Pensez-vous que les Africains ont enfin pris les rênes de leur monnaie ?
Martial Ze Belinga : Je pense qu’il faut regarder froidement l’ensemble des aspects de cette annonce. Il y a quelques temps le président du Bénin révélait que cette réforme était à l’initiative du gouvernement français, ce qui a été confirmé le 21 décembre. Les Africains prendront les rênes de leur destin monétaire lorsqu’ils auront l’initiative de la décision stratégique, l’inspiration et l’application des réformes politiques et monétaires. Cela ne pourra se faire sans les peuples et institutions africains, les parlements, les experts et intellectuels, la société civile. Mais nous avançons vers la formulation par les Africains d’un projet roboratif et puissant de Renaissance africaine avec un volet de panafricanisme économique (intégration économique et monétaire graduelle).

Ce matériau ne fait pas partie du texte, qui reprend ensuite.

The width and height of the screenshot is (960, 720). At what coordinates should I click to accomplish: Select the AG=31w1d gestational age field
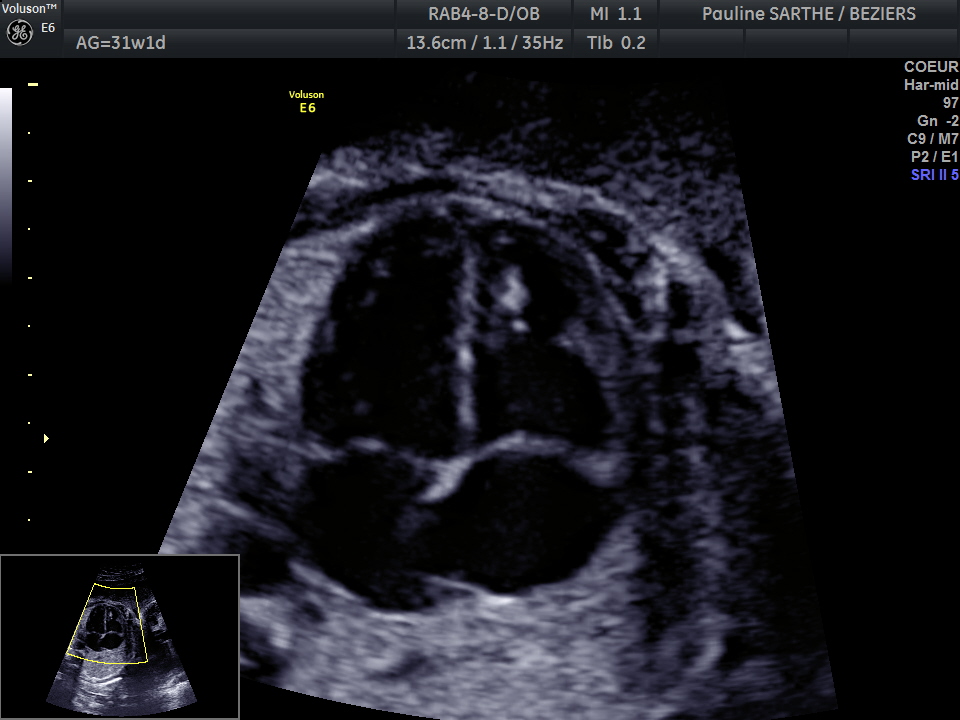click(x=122, y=43)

Dans cette optique, les monnaies africaines de notre futur proche devront à mon sens être panafricaines, transformationnelles (orientées vers l’industrialisation, la diversification productive…), alternatives (ouvertes aux innovations monétaires comme les cryptomonnaies ou les monnaies locales) et holistiques, c’est-à-dire prenant en compte les aspects de légitimité politique, institutionnelle, d’ancrage culturel et social. J’ai résumé ces caractéristiques que j’appelle de mes vœux pour nos futures monnaies, par l’acronyme PTAH du nom du dieu créateur en Egypte antique sous l’ancien empire, dieu des artisans, des bâtisseurs.